Don’t be deluded into thinking all is well again with the Gems. A 36 and 58-point victory margin over the “lowly” Warriors and “cellar-dweller” Amigos, with or without Eugene “Kidlat” Quilban, respectively, is not the real test. The Slashers, Davao Eagles and Megavoltz will be more daunting. To beat them would be more of a challenge.
(Belated news flash: Amigos humiliate Megavoltz, 89-77; Warrriors scalp Slashers, 82-73. The gods of irony are the best pranksters. The Eagles must be molting right now.) If Cebu can do in these three, especially on the road, they’ve got it made. Management won’t even have to come up with free-tickets radio pakulo and print discounted-ticket-prices gimmicks, open the gates of a cavernous Coliseum for free to the waiting public after the third quarter or produce slick nostalgic TV advertisements.
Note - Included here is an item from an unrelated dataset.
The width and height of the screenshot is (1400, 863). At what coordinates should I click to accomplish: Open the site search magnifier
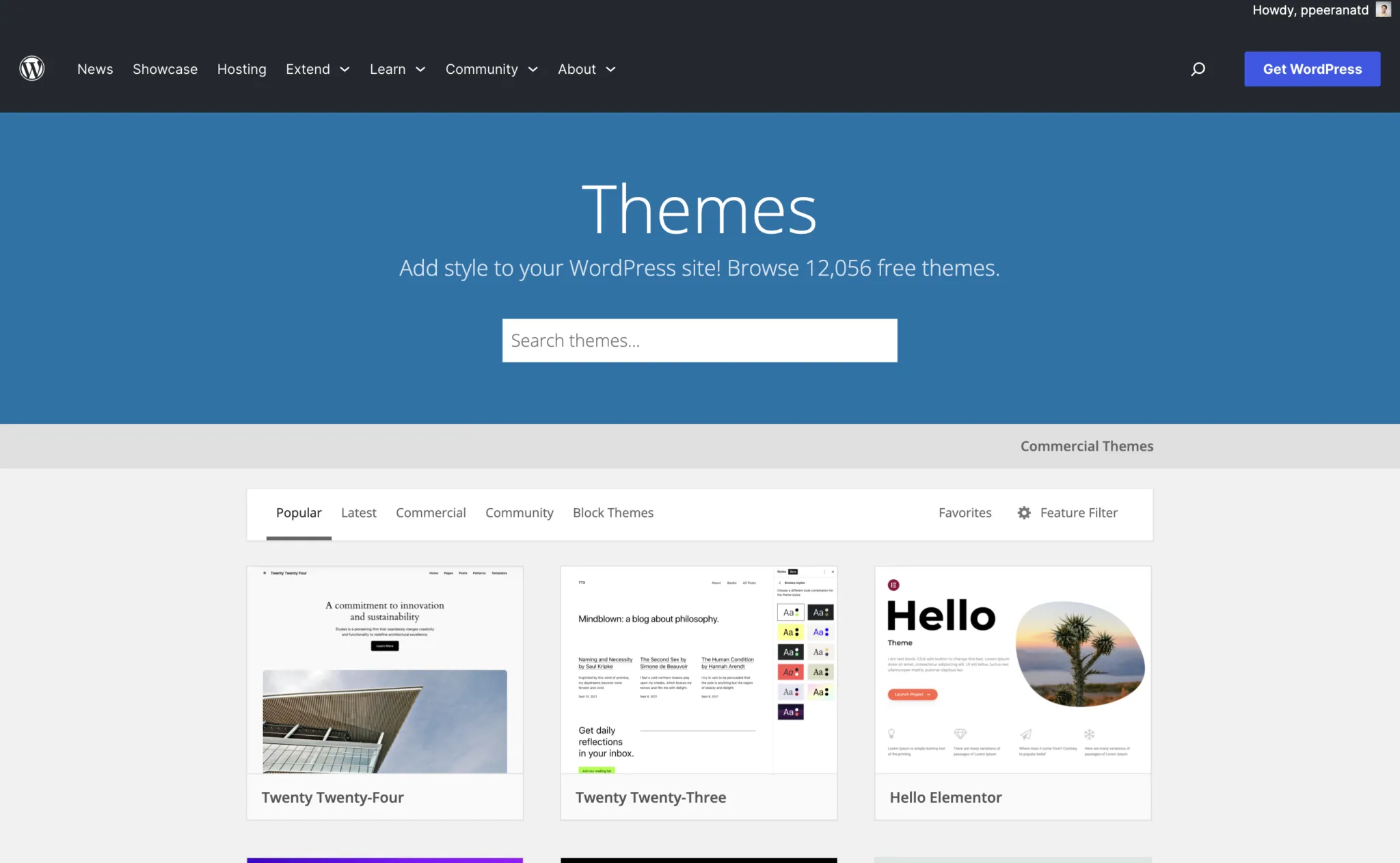[1198, 68]
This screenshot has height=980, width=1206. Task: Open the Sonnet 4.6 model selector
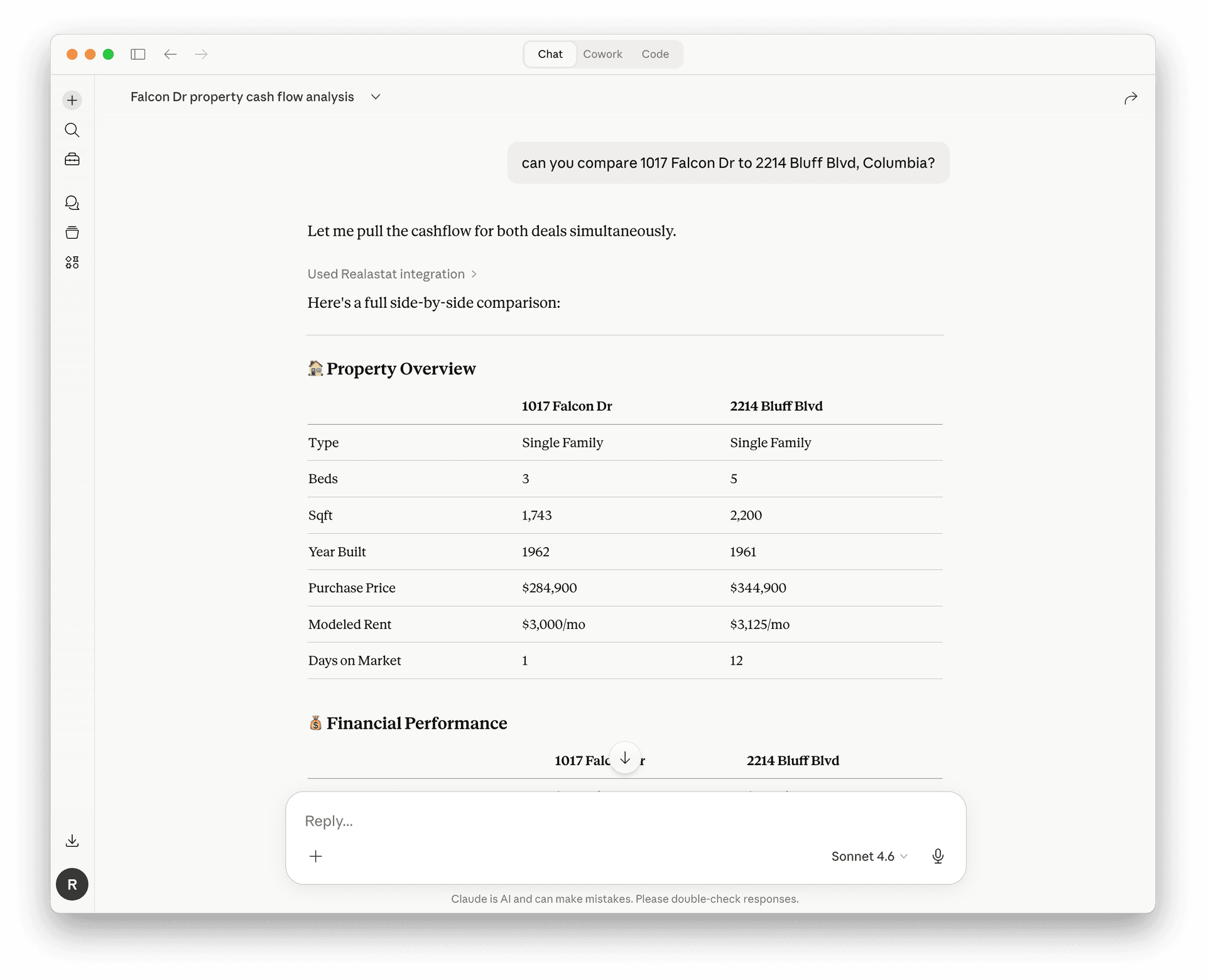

“I you build it they will come.”
Build up the home crowd’s gusto with a win after win after win. A loss in between wouldn’t be so bad unless it doesn’t look half as stupid like building up a huge lead and watch it vanish like an ice cube in the sun. Although, the only way to find out if the vaunted and infamous Gems “sixth man” – the noisy, rowdy, jingoist, regionalistic, violent even, crowd – has forgiven the home team for losing and embarrassing them for quite an interminable period, is to wait for the next game in Cebu. That will be on Aug. 23 against the Socsargen Marlins.
If your hear “THE PLLLACE ISSS ROCKIIING” on the TV, then all is forgiven.